• **WHAT YOU ARE ASKED TO DO**
Which lines run from the line with "Image resolution: width=960" through the line with "This screenshot has width=780, height=363." in the entries below? Print them exactly, both ends included, and nothing more.

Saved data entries
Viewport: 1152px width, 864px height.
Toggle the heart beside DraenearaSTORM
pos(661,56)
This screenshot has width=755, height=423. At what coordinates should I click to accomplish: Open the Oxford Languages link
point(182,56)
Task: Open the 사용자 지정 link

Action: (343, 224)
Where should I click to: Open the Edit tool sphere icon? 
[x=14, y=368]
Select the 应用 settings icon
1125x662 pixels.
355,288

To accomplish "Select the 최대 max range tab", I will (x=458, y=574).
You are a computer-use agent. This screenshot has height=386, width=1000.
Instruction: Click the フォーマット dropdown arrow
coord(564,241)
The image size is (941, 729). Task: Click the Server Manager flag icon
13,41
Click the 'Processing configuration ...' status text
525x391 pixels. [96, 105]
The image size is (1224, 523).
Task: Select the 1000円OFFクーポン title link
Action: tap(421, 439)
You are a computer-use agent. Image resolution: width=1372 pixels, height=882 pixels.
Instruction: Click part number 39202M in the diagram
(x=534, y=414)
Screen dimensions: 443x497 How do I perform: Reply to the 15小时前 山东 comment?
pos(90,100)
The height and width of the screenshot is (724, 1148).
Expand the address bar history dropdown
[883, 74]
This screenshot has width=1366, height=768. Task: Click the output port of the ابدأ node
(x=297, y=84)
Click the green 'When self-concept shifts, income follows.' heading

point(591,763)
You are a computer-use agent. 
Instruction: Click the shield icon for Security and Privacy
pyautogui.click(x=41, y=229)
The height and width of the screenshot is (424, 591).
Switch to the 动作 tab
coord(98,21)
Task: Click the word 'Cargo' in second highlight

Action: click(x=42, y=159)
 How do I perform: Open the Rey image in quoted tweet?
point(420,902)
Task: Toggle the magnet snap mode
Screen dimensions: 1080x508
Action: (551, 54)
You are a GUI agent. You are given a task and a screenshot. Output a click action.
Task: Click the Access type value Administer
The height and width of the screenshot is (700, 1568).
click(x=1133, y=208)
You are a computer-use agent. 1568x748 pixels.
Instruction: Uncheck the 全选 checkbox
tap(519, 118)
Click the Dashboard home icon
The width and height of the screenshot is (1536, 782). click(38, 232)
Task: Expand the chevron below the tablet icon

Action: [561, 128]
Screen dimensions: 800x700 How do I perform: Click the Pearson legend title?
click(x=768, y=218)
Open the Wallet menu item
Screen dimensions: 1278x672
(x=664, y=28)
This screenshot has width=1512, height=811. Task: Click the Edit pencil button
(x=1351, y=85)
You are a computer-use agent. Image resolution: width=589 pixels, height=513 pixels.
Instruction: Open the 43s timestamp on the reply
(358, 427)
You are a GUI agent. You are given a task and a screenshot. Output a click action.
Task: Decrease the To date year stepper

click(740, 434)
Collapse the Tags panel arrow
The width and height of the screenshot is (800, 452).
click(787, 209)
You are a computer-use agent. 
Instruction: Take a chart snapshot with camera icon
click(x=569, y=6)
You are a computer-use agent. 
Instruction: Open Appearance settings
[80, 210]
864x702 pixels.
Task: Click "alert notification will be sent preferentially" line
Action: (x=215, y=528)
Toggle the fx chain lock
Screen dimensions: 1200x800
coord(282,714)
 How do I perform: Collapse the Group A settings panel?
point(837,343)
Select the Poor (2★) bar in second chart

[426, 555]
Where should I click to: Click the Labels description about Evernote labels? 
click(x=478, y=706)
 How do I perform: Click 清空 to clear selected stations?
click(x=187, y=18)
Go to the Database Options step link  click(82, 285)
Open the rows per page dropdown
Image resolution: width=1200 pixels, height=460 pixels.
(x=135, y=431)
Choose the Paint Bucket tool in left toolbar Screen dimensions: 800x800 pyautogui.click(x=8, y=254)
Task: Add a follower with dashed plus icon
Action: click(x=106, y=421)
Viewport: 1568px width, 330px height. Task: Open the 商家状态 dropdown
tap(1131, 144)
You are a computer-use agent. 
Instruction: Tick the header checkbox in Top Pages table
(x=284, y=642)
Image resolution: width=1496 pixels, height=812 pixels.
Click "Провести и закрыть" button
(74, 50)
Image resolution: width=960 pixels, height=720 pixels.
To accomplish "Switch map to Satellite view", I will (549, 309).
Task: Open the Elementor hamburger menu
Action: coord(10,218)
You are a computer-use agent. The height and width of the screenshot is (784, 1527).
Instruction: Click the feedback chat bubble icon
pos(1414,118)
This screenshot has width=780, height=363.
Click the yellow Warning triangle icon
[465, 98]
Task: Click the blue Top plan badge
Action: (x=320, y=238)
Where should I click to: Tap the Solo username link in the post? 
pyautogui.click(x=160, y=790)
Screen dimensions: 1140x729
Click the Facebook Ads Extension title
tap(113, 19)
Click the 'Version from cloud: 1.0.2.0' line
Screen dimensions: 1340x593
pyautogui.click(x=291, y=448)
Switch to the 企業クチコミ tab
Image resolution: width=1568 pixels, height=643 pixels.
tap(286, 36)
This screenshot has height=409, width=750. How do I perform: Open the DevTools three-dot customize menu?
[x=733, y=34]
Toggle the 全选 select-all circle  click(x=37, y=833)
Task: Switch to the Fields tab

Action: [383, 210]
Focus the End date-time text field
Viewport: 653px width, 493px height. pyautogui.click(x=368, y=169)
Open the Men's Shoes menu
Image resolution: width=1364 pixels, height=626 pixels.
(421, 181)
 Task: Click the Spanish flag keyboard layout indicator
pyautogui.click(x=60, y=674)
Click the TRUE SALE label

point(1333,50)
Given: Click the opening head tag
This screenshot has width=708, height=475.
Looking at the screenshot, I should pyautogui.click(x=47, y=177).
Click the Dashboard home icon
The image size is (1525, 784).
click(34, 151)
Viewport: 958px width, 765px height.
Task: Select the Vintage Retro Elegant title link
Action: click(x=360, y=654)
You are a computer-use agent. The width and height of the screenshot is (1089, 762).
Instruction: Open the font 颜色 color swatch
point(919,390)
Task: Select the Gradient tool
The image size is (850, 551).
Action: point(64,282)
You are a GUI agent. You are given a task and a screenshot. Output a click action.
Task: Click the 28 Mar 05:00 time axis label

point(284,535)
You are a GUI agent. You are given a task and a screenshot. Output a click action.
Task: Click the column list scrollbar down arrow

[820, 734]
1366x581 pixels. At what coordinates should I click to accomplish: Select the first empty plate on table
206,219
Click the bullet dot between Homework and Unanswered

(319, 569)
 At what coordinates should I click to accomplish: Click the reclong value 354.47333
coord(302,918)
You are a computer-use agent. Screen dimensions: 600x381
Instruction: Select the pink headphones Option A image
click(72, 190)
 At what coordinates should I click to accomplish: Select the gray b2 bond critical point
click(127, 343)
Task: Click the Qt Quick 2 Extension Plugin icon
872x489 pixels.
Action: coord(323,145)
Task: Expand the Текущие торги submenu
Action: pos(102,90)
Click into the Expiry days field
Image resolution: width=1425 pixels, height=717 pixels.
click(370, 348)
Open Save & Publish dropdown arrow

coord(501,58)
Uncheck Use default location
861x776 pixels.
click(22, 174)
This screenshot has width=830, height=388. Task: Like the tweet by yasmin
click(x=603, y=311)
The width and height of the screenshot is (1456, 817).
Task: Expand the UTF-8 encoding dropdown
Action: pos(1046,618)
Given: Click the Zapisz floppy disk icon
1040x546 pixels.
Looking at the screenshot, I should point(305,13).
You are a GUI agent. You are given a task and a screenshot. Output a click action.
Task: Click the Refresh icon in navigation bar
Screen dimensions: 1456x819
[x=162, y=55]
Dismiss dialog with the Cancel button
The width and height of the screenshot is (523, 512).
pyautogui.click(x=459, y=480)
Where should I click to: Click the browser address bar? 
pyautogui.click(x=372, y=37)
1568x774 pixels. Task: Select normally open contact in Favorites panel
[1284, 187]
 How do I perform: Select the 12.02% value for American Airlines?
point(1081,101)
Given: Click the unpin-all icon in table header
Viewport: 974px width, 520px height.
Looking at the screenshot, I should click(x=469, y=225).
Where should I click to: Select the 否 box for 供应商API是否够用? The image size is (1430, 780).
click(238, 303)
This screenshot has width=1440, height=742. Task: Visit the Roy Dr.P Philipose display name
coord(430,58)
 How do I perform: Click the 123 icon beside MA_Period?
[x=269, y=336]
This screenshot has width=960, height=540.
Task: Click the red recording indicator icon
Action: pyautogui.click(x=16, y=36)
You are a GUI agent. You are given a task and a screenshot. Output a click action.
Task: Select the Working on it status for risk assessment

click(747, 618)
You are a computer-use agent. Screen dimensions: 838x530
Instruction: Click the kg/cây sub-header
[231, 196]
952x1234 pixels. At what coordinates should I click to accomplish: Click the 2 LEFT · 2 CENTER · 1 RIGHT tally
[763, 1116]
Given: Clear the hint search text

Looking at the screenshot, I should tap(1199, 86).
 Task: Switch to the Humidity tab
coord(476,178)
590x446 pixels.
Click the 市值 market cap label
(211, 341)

• **ANSWER FOR THIS EXERCISE**
Image resolution: width=960 pixels, height=720 pixels.
To accomplish "Switch map to Satellite view", I will (549, 309).
Task: Open the Elementor hamburger menu
Action: coord(10,218)
You are a computer-use agent. The height and width of the screenshot is (784, 1527).
Instruction: Click the feedback chat bubble icon
pos(1414,118)
This screenshot has width=780, height=363.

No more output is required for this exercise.